Though I can still watch a game if pressed, I stopped being a hockey fan around university, when I was busy studying and working and having a life to own a TV or go to games. Plus it's an example of why I'm a big believer in lowered expectations. After starting my fandom with the 80s-era Oilers, later teams looked a lot like the Saint-Quentin Beavers I cheered on when I lived in a tiny New Brunswick town. But even after a move to Calgary, home of the Oilers' dreaded rivals, the Flames, then to a country where you have to specify "ice" before the word "hockey," and then to Vancouver, home of the nondescript Canucks, I still have nostalgic ties to the Edmonton Oilers and wish them well.
Those ties and wishes don't translate into caring enough to watch or even to pay attention to when the series starts, though. So I was sad about this comment on the Blogcritics version of my Invisible Networks post, about promoting Canadian television:
"For a country that lives and dies by the puck, what's the point anyway."
Sigh. What's the point of arguing with that narrow a view? With all our angst over what a Canadian identity actually is, and whether it's worth fighting for in the face of the cultural behemoth next to us, do we really want to pin our entire identity on hockey? I guess it's the safe choice.
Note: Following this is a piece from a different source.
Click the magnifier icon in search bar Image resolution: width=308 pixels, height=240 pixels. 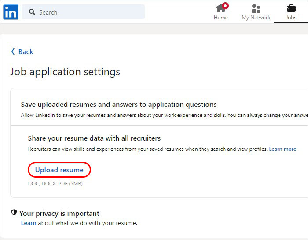(32, 12)
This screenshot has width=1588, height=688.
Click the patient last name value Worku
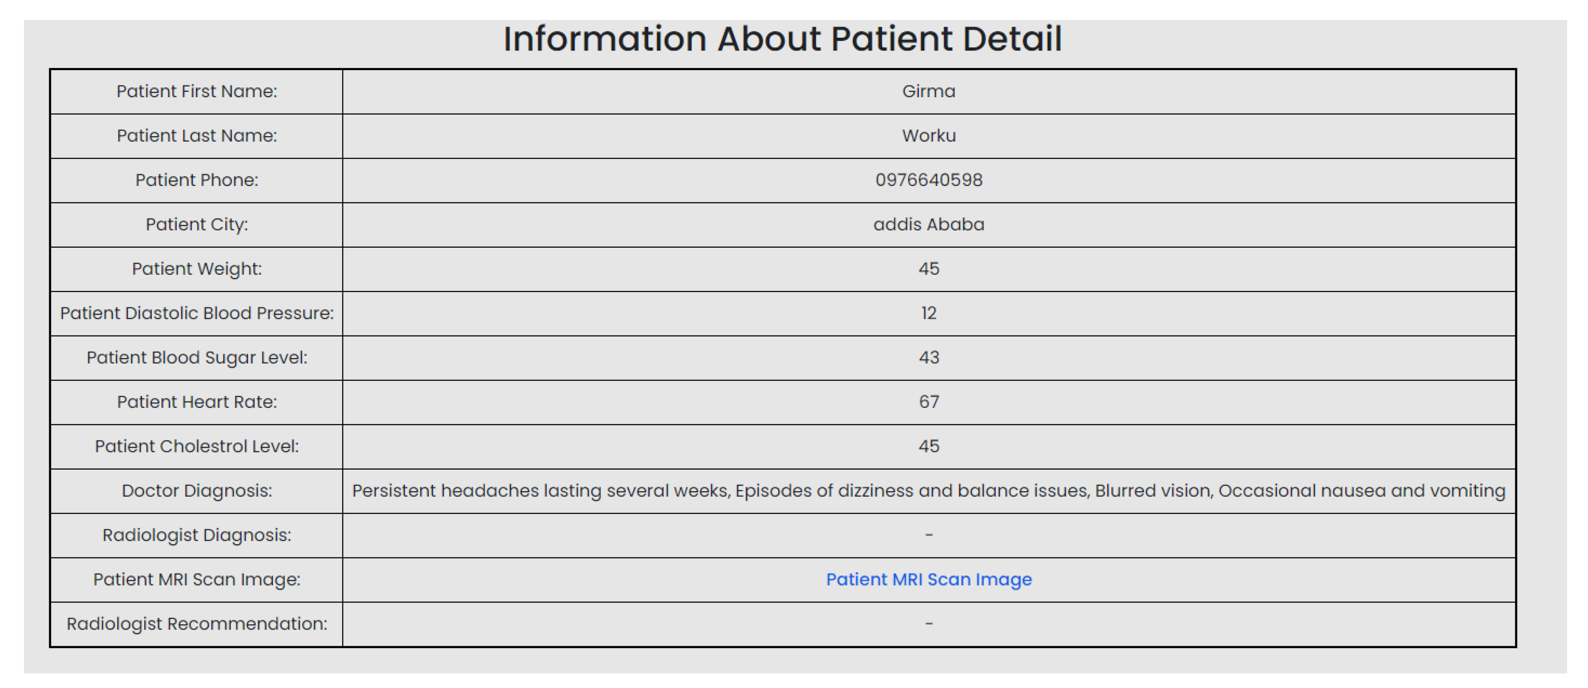928,136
Why bother competing with American television and our own national sports obsession when we can just put on our Mountie hats and ride moose around the igloos? Never mind fostering stories that resonate with people who might not get all their storytelling needs satisfied with the saga of Todd Bertuzzi versus Steve Moore.
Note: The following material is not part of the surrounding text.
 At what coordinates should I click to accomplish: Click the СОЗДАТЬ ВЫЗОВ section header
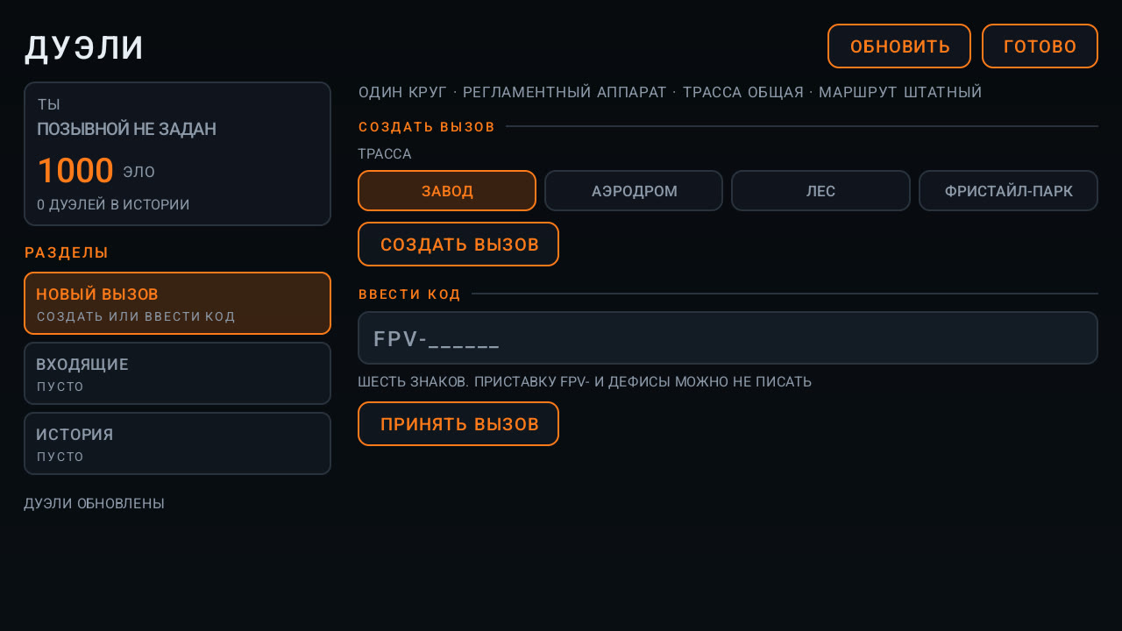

But I did my part. I'm proud that I managed to remember to record The Jane Show, a new Canadian series on Global, after a tip by my usual source. I haven't quite managed to watch it yet, so have no idea if it's any good, but that's coming ... eventually.
I insanely did two TV writer interviews today which I'd had to cram for, since I wasn't overly familiar with the shows - it's a hard life, when watching TV is my most pressing chore - and now I have to juggle quickly writing them up with my other insane decision to volunteer at that communications conference. That's this weekend and Monday, then next weekend I'm off to Banff, then the next week I'm going to Whistler for another work-related conference (which, unlike the Banff festival, I likely won't write about, unless any of you suffer from insomnia - it's for a health care PR association). Poor me, too many mountain resorts, too little time.
Oh, and wcdixon, I didn't lie to you, honest - my "no" was true at the time.